____ Supplied entries

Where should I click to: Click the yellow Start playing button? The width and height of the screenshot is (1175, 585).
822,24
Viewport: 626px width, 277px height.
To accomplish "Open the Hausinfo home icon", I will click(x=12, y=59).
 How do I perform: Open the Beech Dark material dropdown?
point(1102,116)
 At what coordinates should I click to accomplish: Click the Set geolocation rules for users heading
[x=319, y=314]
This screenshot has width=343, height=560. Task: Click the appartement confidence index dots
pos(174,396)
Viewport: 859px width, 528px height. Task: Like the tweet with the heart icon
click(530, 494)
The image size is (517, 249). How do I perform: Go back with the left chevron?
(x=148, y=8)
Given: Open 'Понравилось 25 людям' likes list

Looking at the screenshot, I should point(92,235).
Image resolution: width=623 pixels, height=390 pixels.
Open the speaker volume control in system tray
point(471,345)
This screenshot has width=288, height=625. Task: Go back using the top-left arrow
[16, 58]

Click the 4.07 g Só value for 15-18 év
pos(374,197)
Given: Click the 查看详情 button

________

• **Problem**
Copy out the items verbatim, from the line with "Viewport: 859px width, 528px" through the end of the items, including both of those lines.

• **Solved exercise**
Viewport: 859px width, 528px height. Task: Like the tweet with the heart icon
click(530, 494)
The image size is (517, 249). How do I perform: Go back with the left chevron?
(x=148, y=8)
Given: Open 'Понравилось 25 людям' likes list

Looking at the screenshot, I should point(92,235).
Image resolution: width=623 pixels, height=390 pixels.
Open the speaker volume control in system tray
point(471,345)
This screenshot has width=288, height=625. Task: Go back using the top-left arrow
[16, 58]

Click the 4.07 g Só value for 15-18 év
pos(374,197)
Given: Click the 查看详情 button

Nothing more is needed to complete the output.